**EXERCISE GOAL:**
Pictures in the listing should not be copied. Reproduce, word for word, each line from the one holding "Select radio button for option 2" through the final line.

*** DATASET EXCERPTS ***

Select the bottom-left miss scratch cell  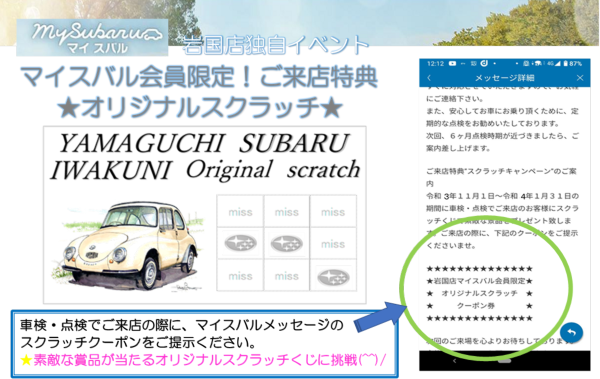tap(240, 276)
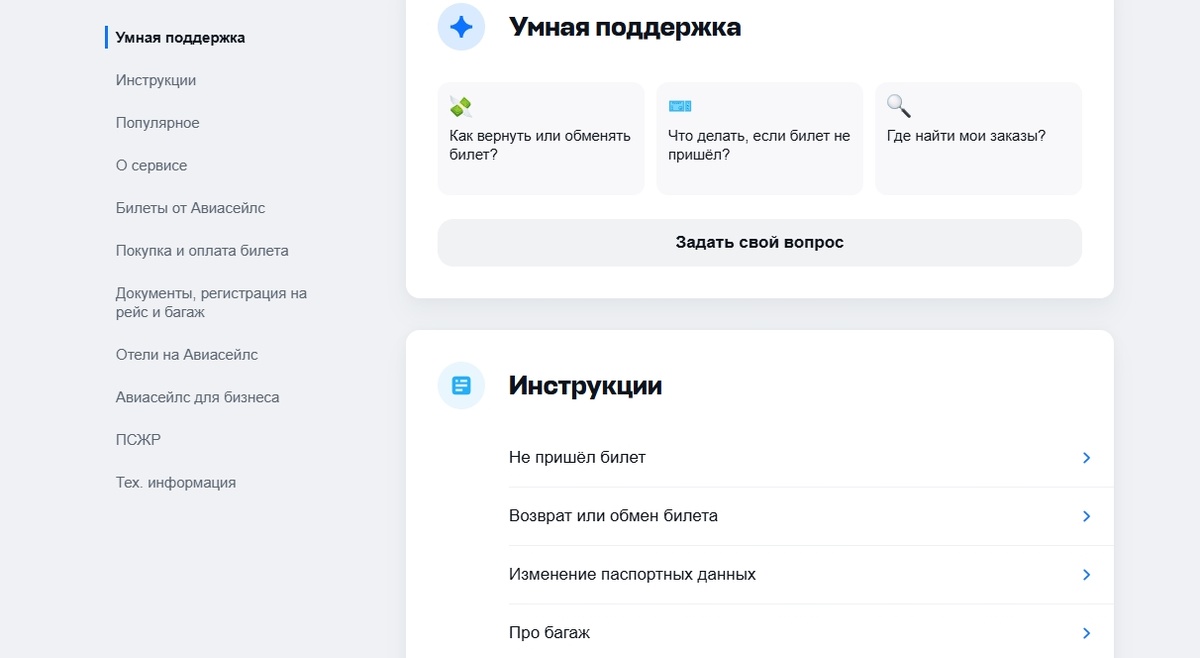Open the card 'Где найти мои заказы?'
This screenshot has height=658, width=1200.
coord(977,138)
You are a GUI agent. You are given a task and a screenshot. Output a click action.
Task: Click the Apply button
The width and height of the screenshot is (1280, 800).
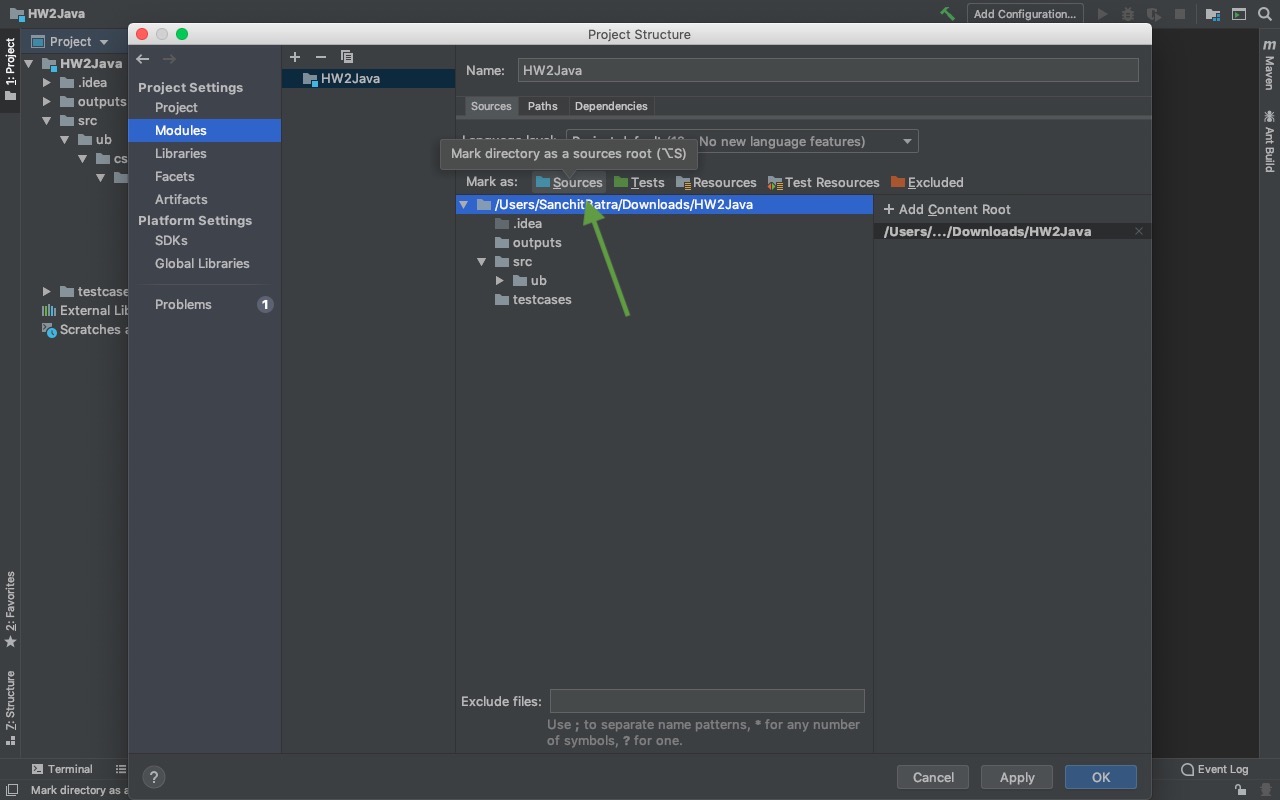tap(1017, 777)
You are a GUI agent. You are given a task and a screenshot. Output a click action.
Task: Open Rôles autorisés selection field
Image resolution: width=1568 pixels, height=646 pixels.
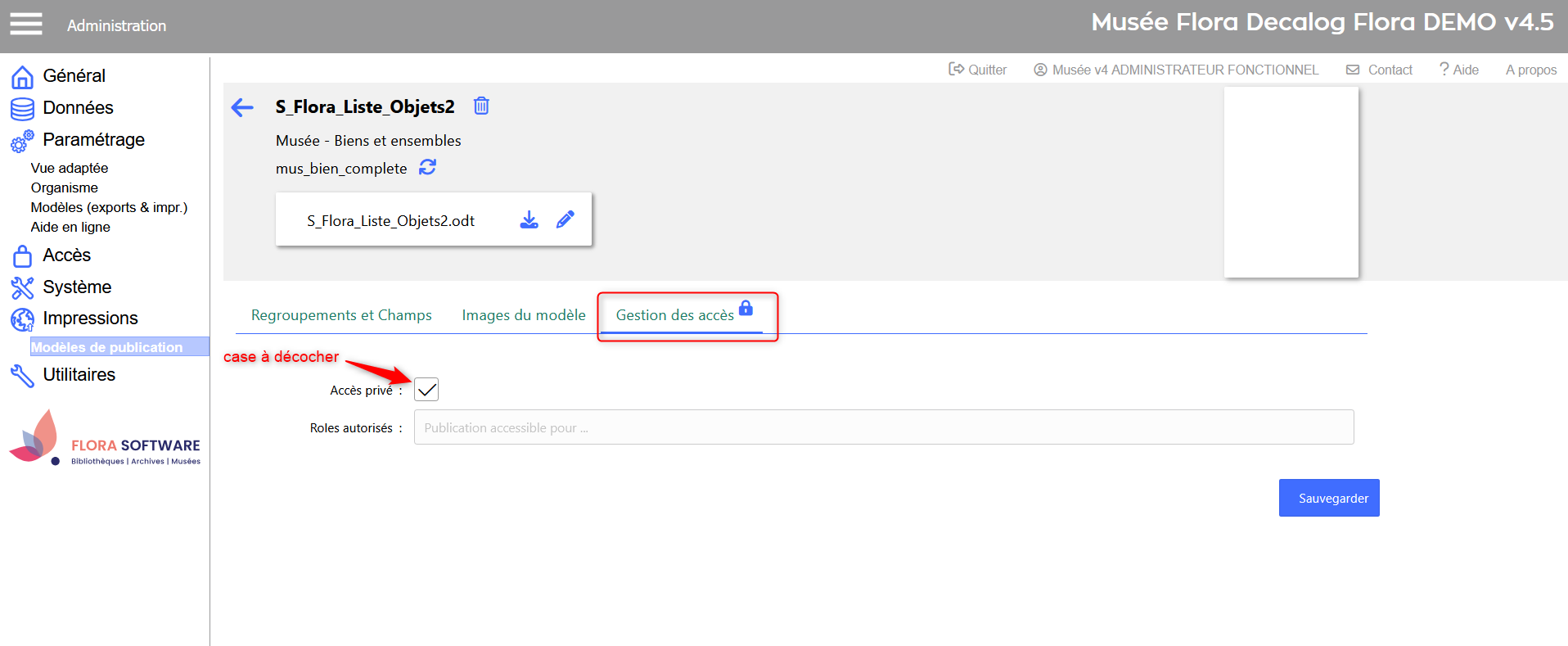[x=883, y=427]
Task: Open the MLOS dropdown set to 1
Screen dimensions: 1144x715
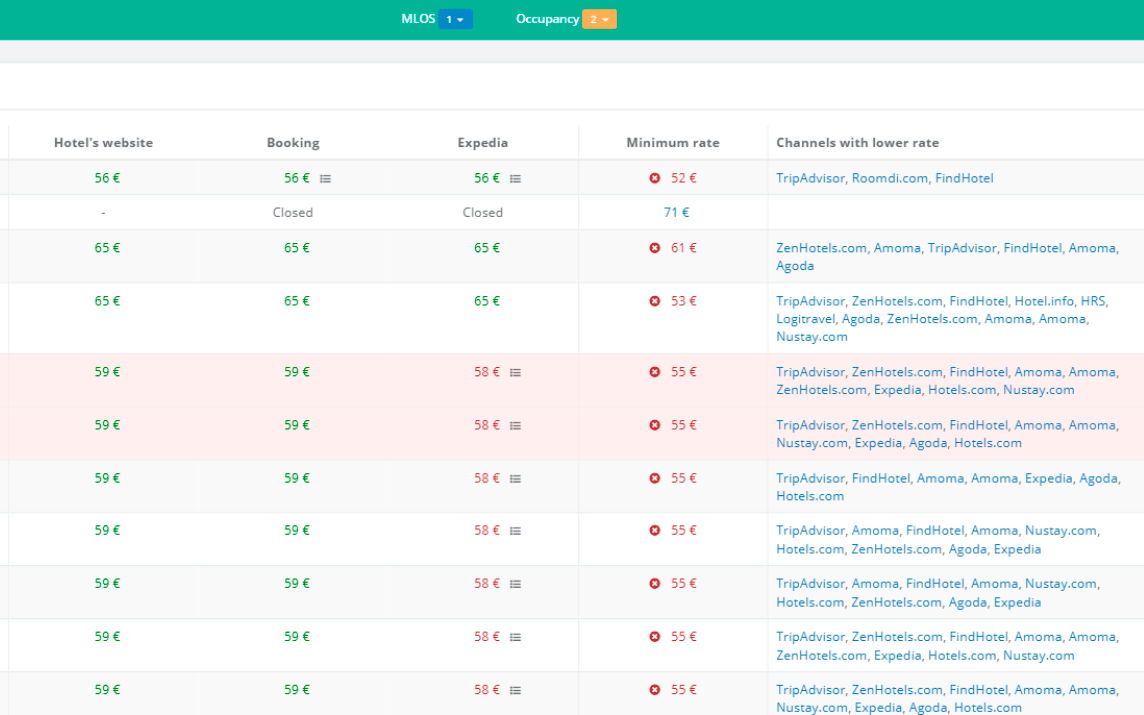Action: [x=455, y=19]
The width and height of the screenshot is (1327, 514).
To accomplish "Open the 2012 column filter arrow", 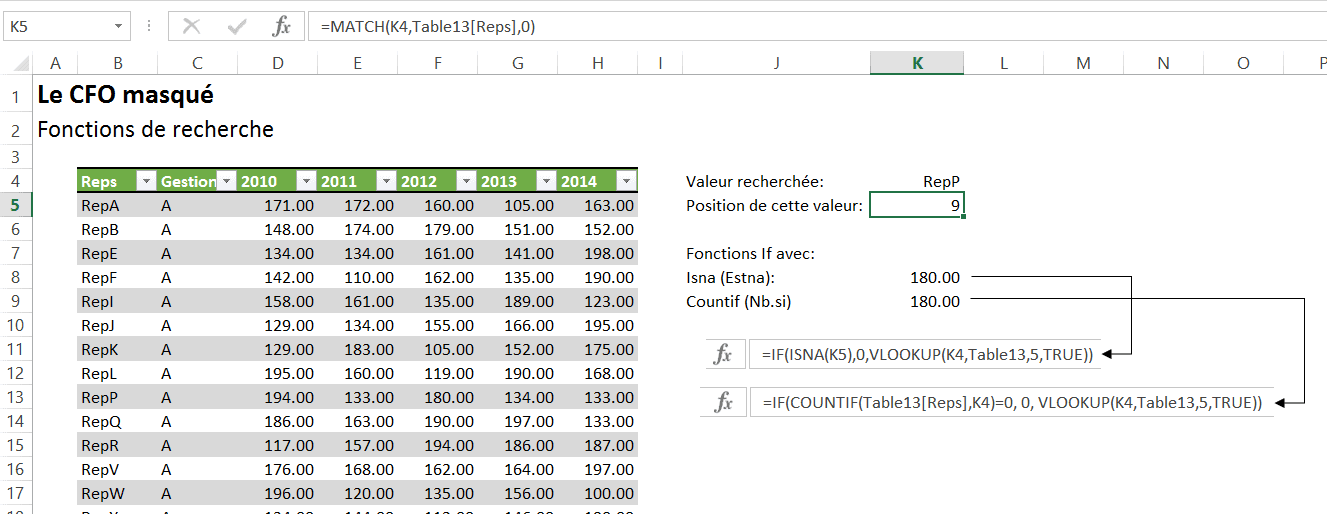I will 466,181.
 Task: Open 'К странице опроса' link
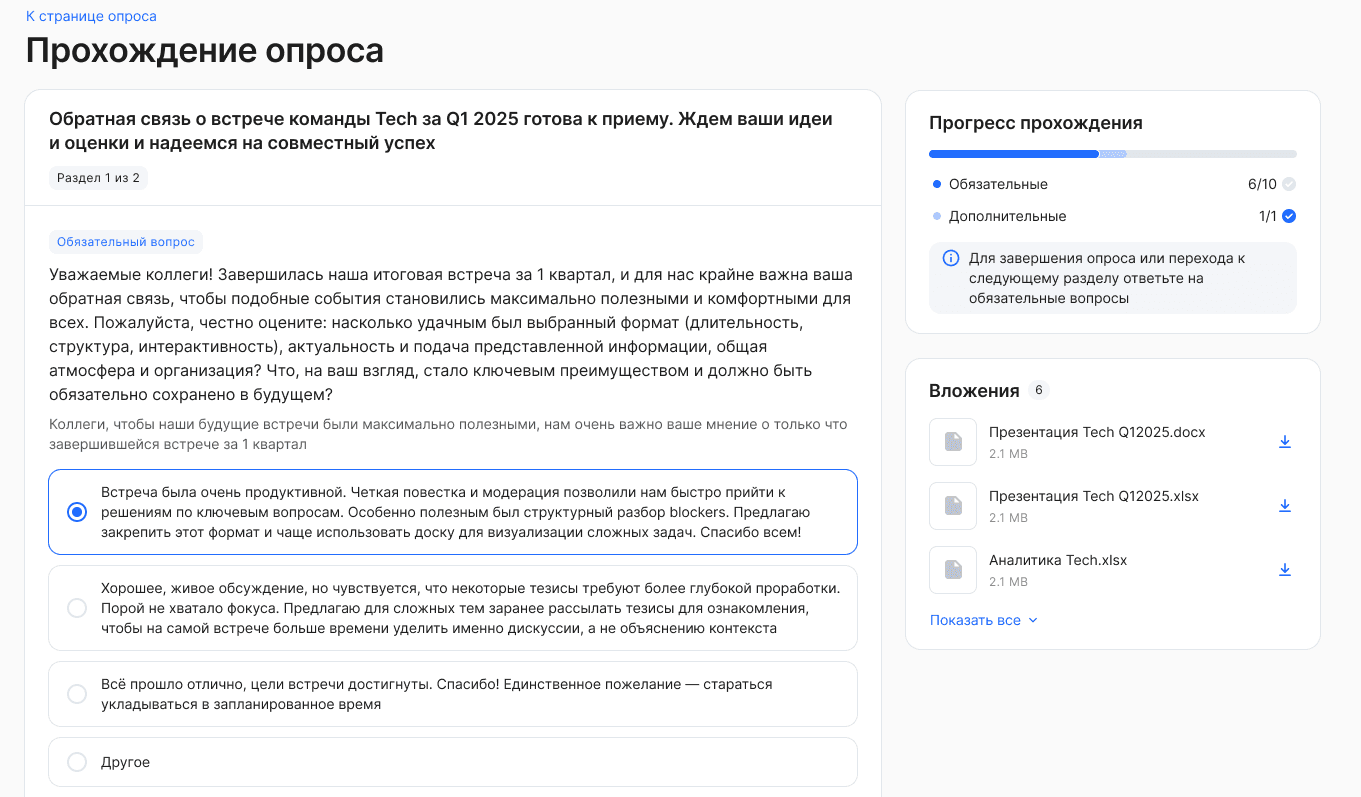click(90, 15)
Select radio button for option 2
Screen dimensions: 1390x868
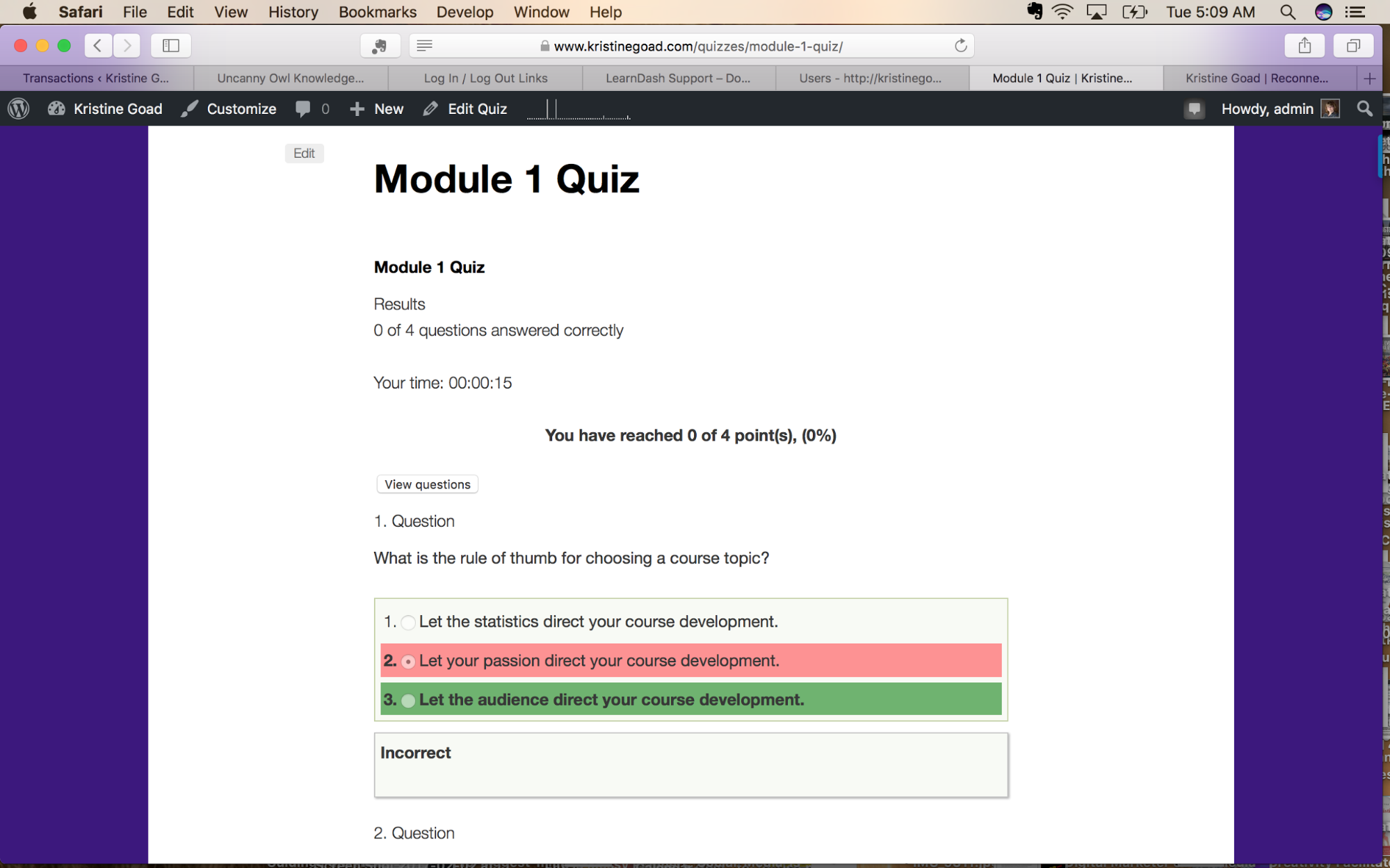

*** End of DATASET EXCERPTS ***

**OUTPUT OF THE TASK:**
Select radio button for option 2
Screen dimensions: 1390x868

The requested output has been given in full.